Stored items:
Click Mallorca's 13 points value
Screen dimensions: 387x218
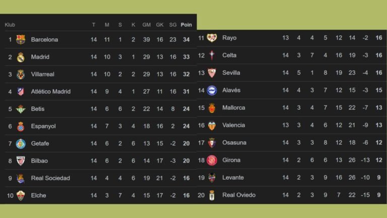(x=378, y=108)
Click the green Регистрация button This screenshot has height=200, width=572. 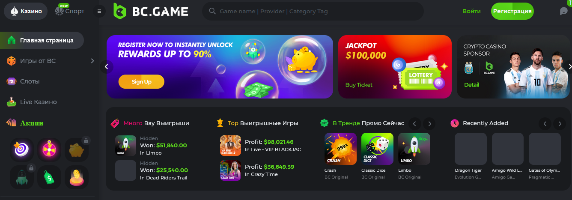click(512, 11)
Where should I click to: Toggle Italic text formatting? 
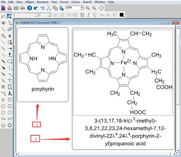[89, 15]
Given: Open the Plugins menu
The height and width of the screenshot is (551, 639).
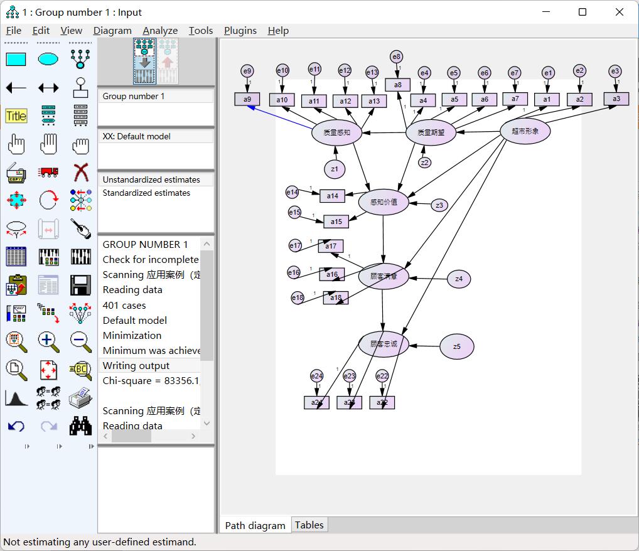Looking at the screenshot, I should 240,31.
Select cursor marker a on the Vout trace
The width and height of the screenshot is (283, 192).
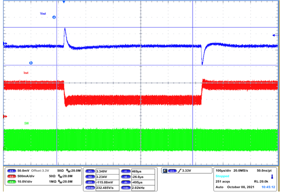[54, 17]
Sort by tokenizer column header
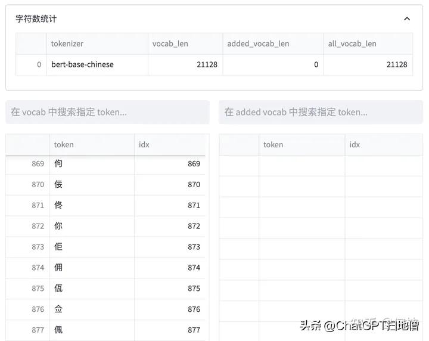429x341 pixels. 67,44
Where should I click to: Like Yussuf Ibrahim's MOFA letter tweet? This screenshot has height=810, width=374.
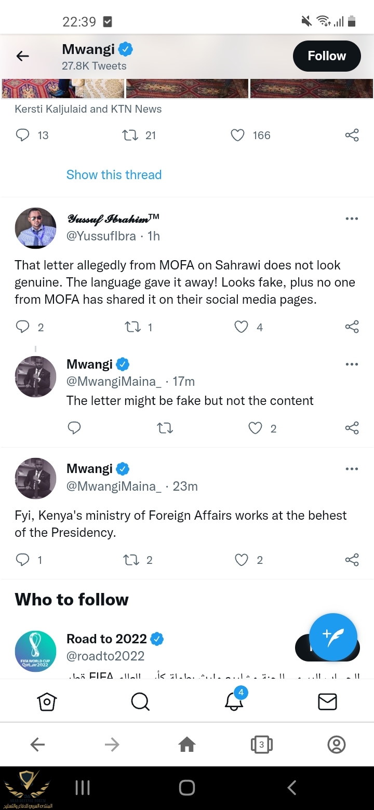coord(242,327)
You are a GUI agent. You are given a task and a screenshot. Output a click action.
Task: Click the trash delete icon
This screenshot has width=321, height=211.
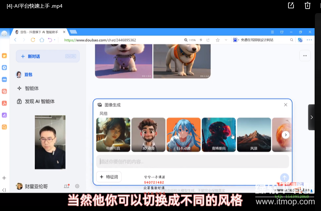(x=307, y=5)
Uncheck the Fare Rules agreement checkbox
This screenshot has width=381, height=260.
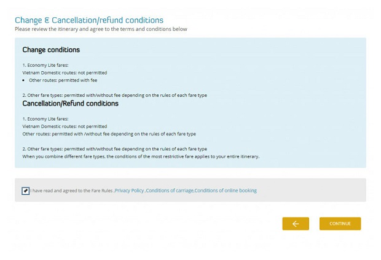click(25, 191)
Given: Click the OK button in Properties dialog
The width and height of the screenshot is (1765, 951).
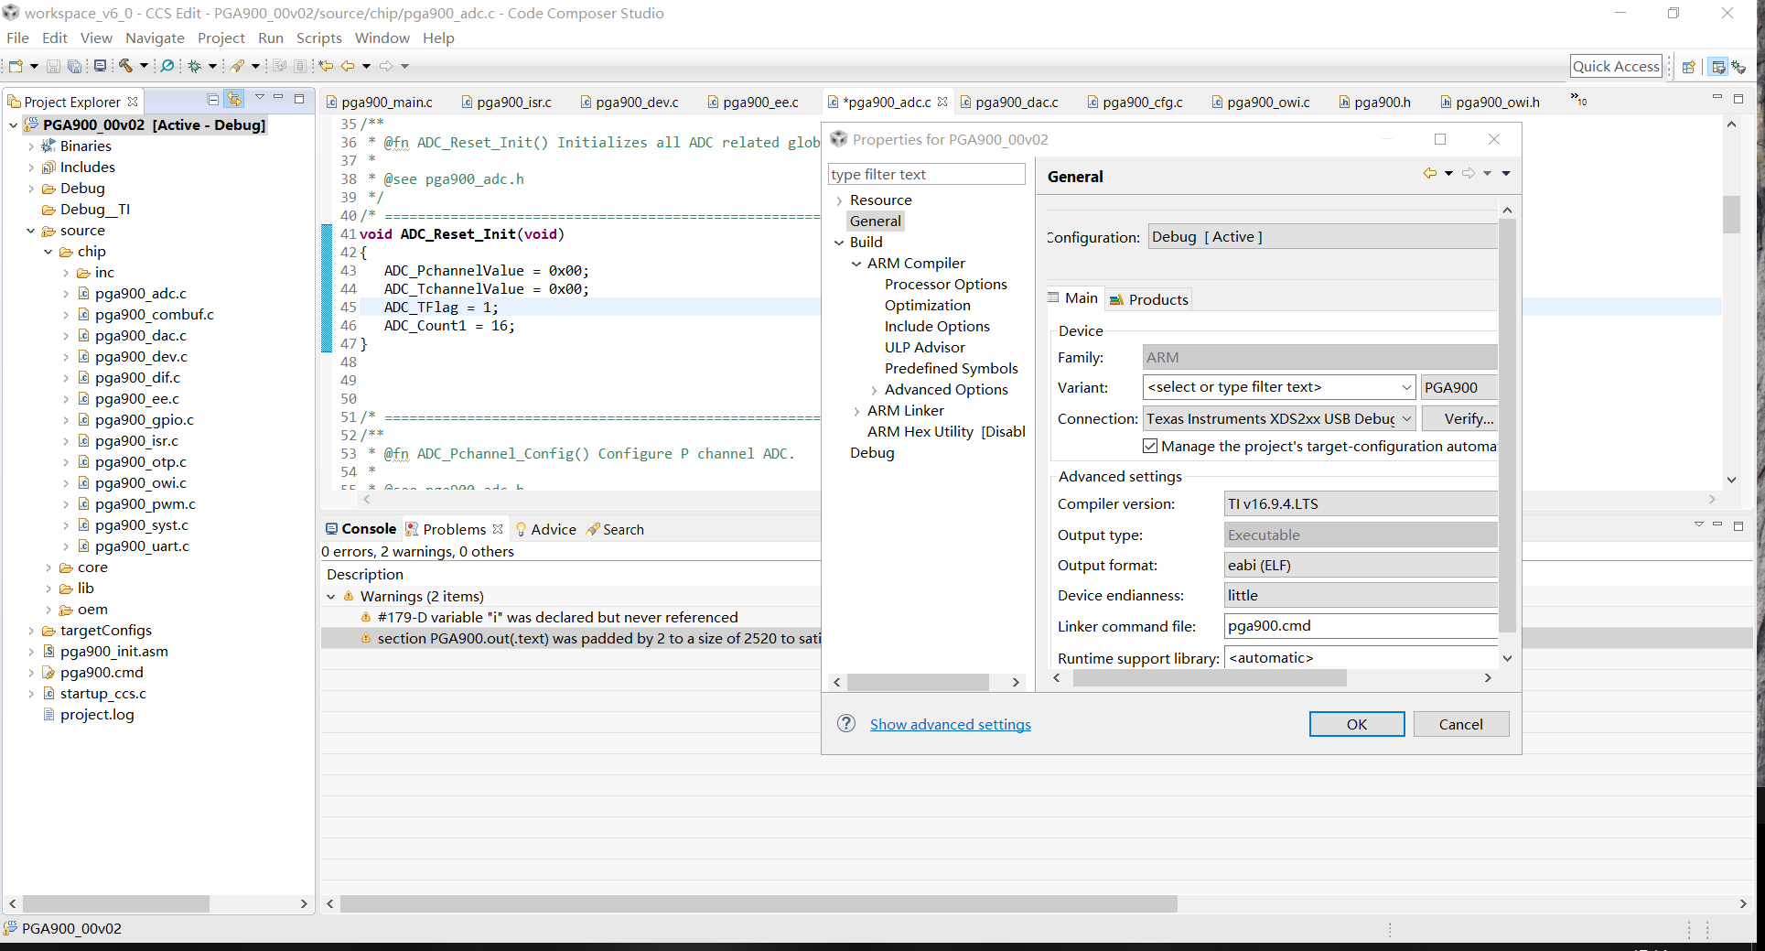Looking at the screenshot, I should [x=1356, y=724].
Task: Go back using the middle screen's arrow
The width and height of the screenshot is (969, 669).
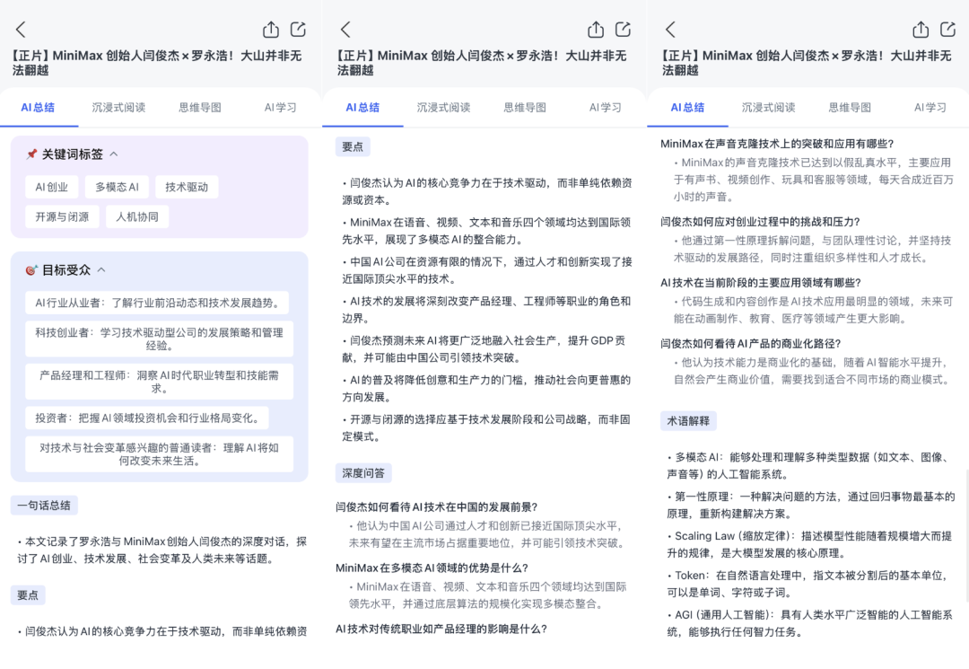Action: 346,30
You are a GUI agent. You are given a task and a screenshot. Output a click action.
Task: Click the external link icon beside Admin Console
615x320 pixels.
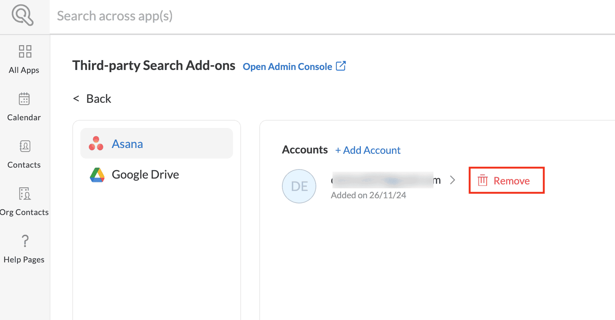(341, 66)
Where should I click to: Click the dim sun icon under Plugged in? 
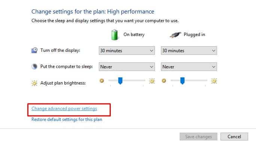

* * *

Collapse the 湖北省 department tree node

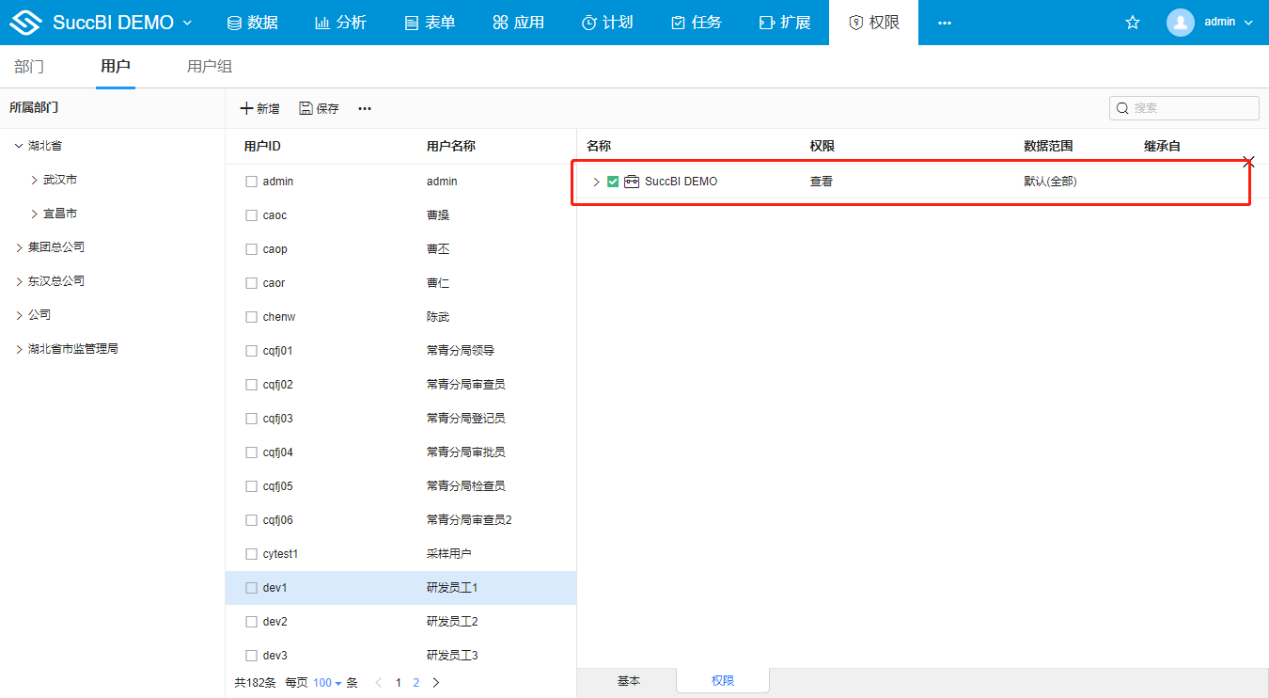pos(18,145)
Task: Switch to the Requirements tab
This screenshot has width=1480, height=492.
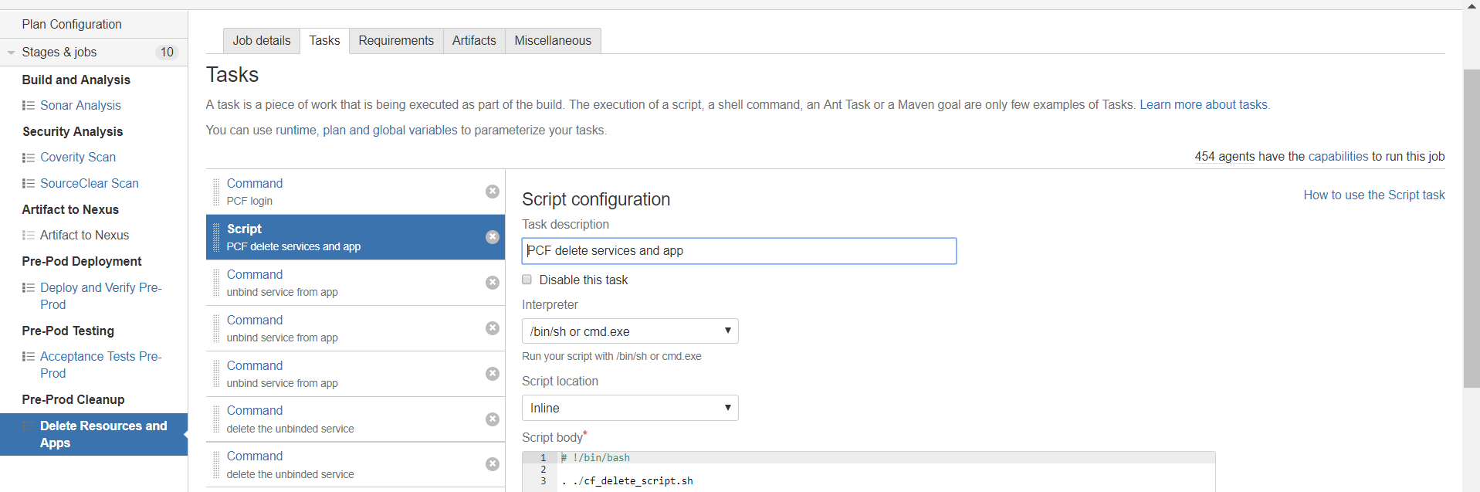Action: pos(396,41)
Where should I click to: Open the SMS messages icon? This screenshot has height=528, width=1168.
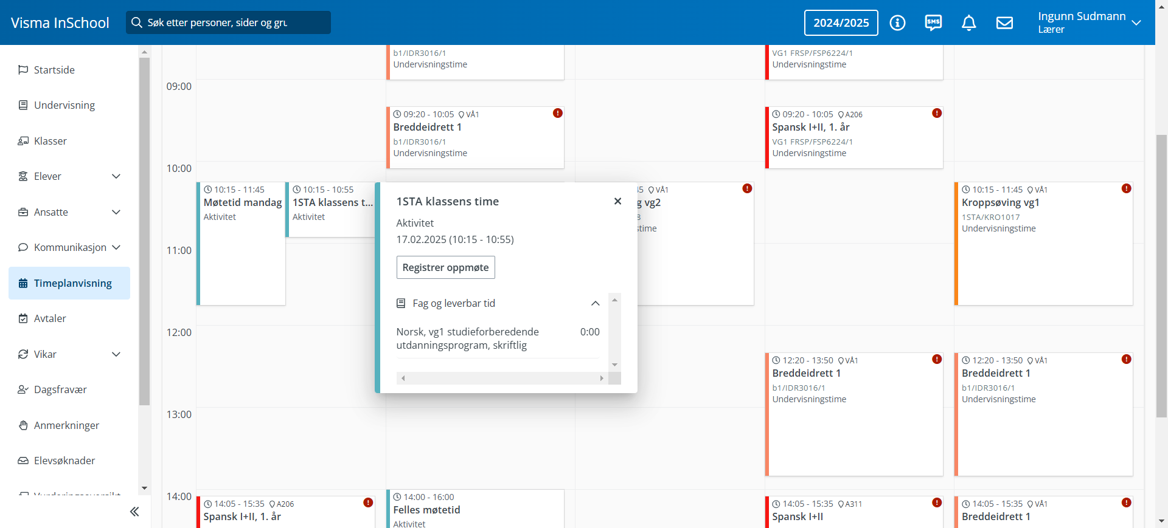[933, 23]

* * *

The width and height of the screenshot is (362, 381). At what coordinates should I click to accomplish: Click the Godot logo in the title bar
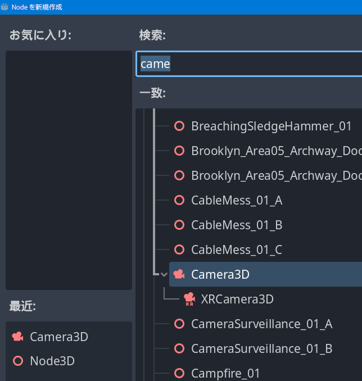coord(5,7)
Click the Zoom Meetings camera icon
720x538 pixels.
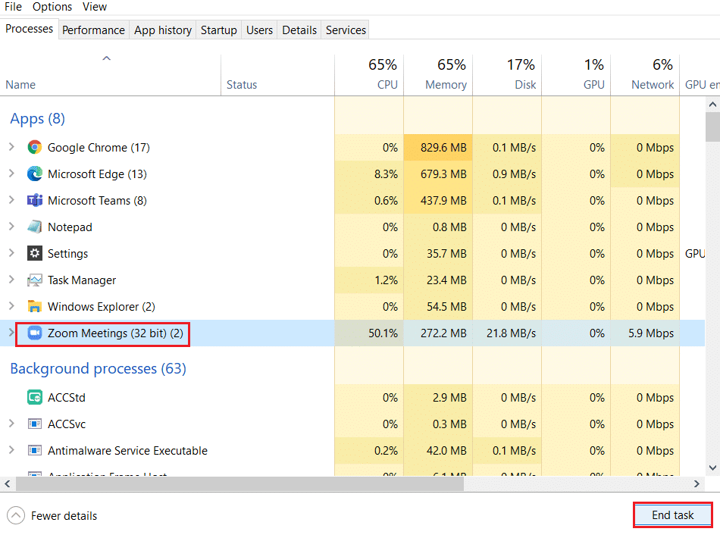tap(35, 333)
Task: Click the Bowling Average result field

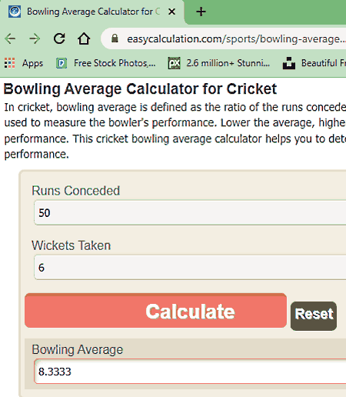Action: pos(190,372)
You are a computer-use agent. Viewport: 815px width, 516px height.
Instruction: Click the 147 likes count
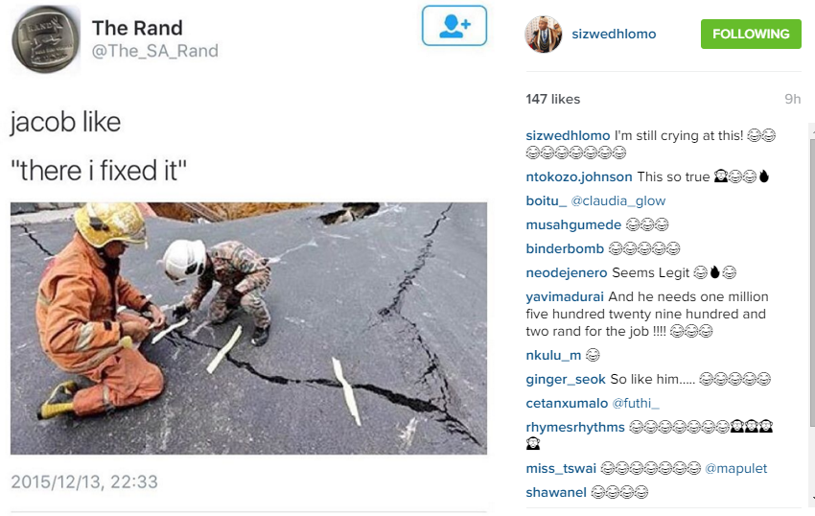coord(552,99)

* _Your task_: An exact transcription is needed of the lines from the one with "Select cursor marker a on the Vout trace" to the one with "Where should I click to: Click" above, both ends included, with pictures left out.

* _Answer below_:
Select cursor marker a on the Vout trace
The width and height of the screenshot is (283, 192).
[54, 17]
Sort by tokenizer column header
429x341 pixels. 67,44
Where should I click to: Like Yussuf Ibrahim's MOFA letter tweet? This screenshot has height=810, width=374.
coord(242,327)
You are a GUI agent. You are given a task and a screenshot. Output a click action.
Task: Click the trash delete icon
This screenshot has width=321, height=211.
(x=307, y=5)
Uncheck the Fare Rules agreement checkbox
This screenshot has width=381, height=260.
click(25, 191)
Given: Click the OK button in Properties dialog
The width and height of the screenshot is (1765, 951).
Looking at the screenshot, I should [x=1356, y=724].
Task: Go back using the middle screen's arrow
The width and height of the screenshot is (969, 669).
Action: 346,30
You are a GUI agent. You are given a task and a screenshot. Output a click action.
Task: Click the external link icon beside Admin Console
615x320 pixels.
(341, 66)
Where should I click to: Click the dim sun icon under Plugged in? 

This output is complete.